А в то утро положил несколько планок настилки, боковины-то и днище у меня уже закончены были, и корпус стоял правильно. Как обычно, не переоделся, рукава и то не закатал - так вот в пиджаке, при галстуке и шляпе стал класть настилку, кедровые планки, которые плотно подгонять надо - 3/4 дюйма на 3, их на бимсах крепят, внизу, медными шурупами и гвоздями с гальваническим покрытием: зенкуют и, когда гвоздь сидит, еще шпатлевать надо. Планку я нарезал накануне, так что за час почти всю палубу выложить успел, причем даже не вспотев. Отряхнул брюки (вообще-то так, для порядка, дерево я чистым держу), раскурил вторую свою сигару, несколько минут посидел, свою работу оценивая, а потом, заперев двери гаража, пошел в контору. Может, думал я, вовсе не печалясь, кто-нибудь решит доделать оставшееся, ну и прекрасно, отличная у него лодка будет.
VIII. ПОЯСНЕНИЕ, ПРЕДОСТЕРЕЖЕНИЕ
Если позволите, кое-что поясню, предупредить кой о чем хотелось бы.

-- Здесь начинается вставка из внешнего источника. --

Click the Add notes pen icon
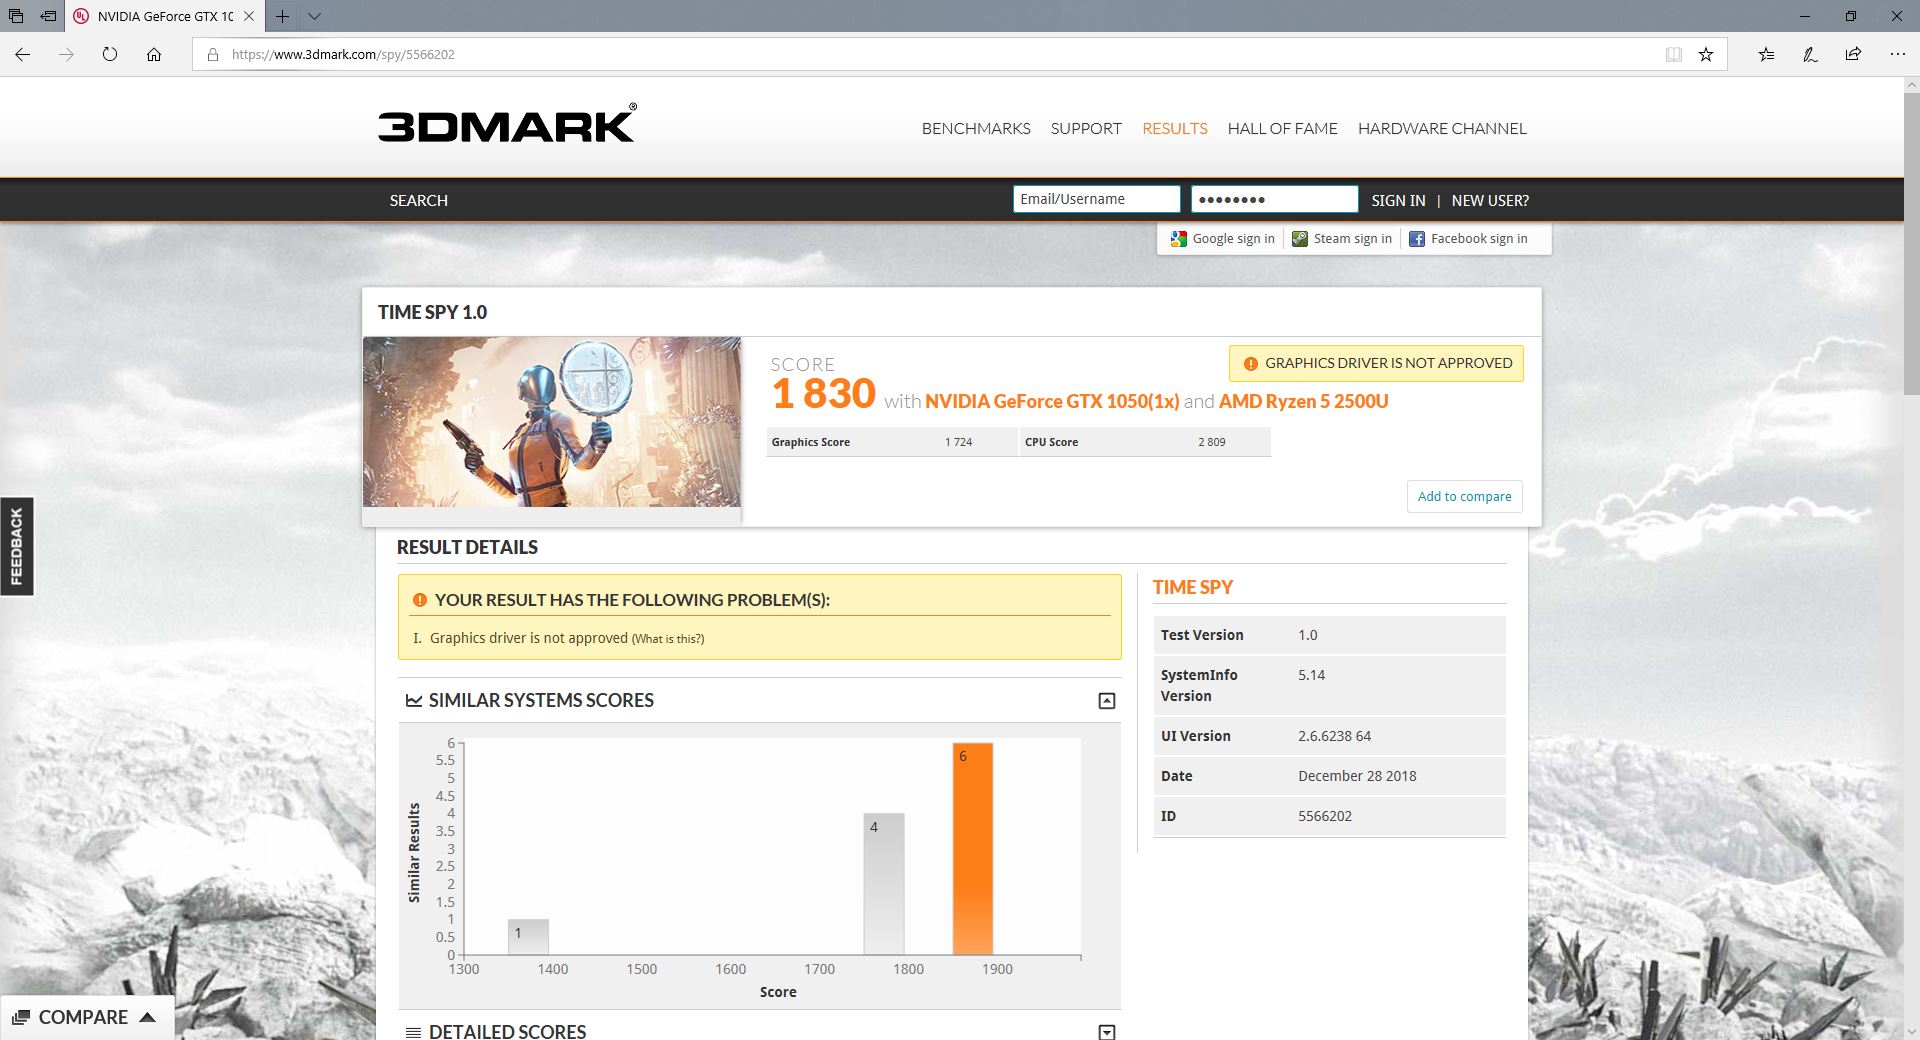 [1810, 55]
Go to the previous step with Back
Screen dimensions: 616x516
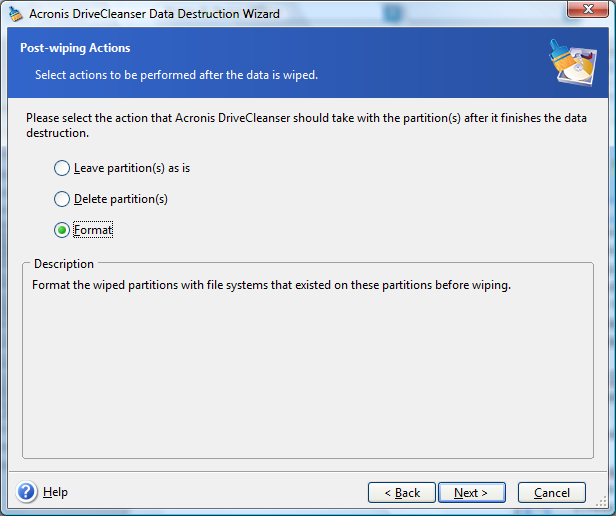pos(402,492)
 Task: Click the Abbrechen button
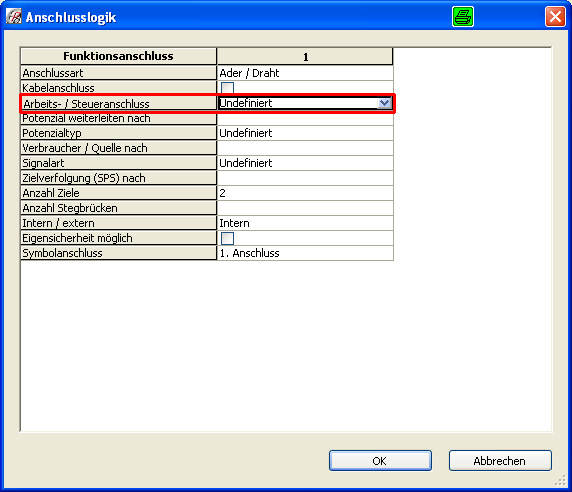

От отца я унаследовал привычку заниматься физическим трудом в хороших костюмах. Отец превратил эту свою привычку в настоящий ритуал, ну как хирурги прошлого века, непременно надевавшие в операционную смокинг, чтобы потом похвалиться, что на их манишках с запонками не заметить ни капельки крови, хотя случай был трудный.
- Аккуратно работать приучаешься, - говорил отец, - и без натуги. Хорошая работа - она же не обязательно с натугой делается.
В том же наряде, какой на нем был днем, в суде, - бутоньерка и все прочее, - папа перед ужином копал грядки на огороде, разводил негашеную известь и опрыскивал деревья - листья у них были широкие, и гусениц много, - или опоры веранды белить принимался, или машину мыл из шланга. Никогда при этом не перемажется, одежду не замочит - складочки и то не помяты. Когда однажды в 1930 году я вернулся из конторы и нашел отца в подвале - одним концом ремень затянут на балке, другим вокруг шеи, - на нем пятнышка грязного не отыскать было, хотя подвал у нас пропылился еще как. Брюки отутюжены на зависть, пиджак нигде не морщит, а прическа - волосок к волоску, только вот лицо у него почернело да глаза вываливаются.
Правильно папа говорил, что по дому работу надо делать в той же одежде, какую в контору надеваешь, - я с ним согласен и стараюсь выполнять это правило неукоснительно. Опасаюсь, правда, что для него закон этот каким-то конечным значением обладал, как-то там согласуясь с туманной его философией. А у меня ничего подобного, вот я вас и предостерегаю, не вздумайте в моих привычках философскую подоплеку отыскивать. Не спорю, день у меня так строится, что в этом расписании находят отражение общие мои понятия о вещах, но не надо ложных аналогий проводить, с толку собьетесь. Зря я, наверное, упомянул, что лодку сколачиваю, не снимая костюма, в котором хожу на работу.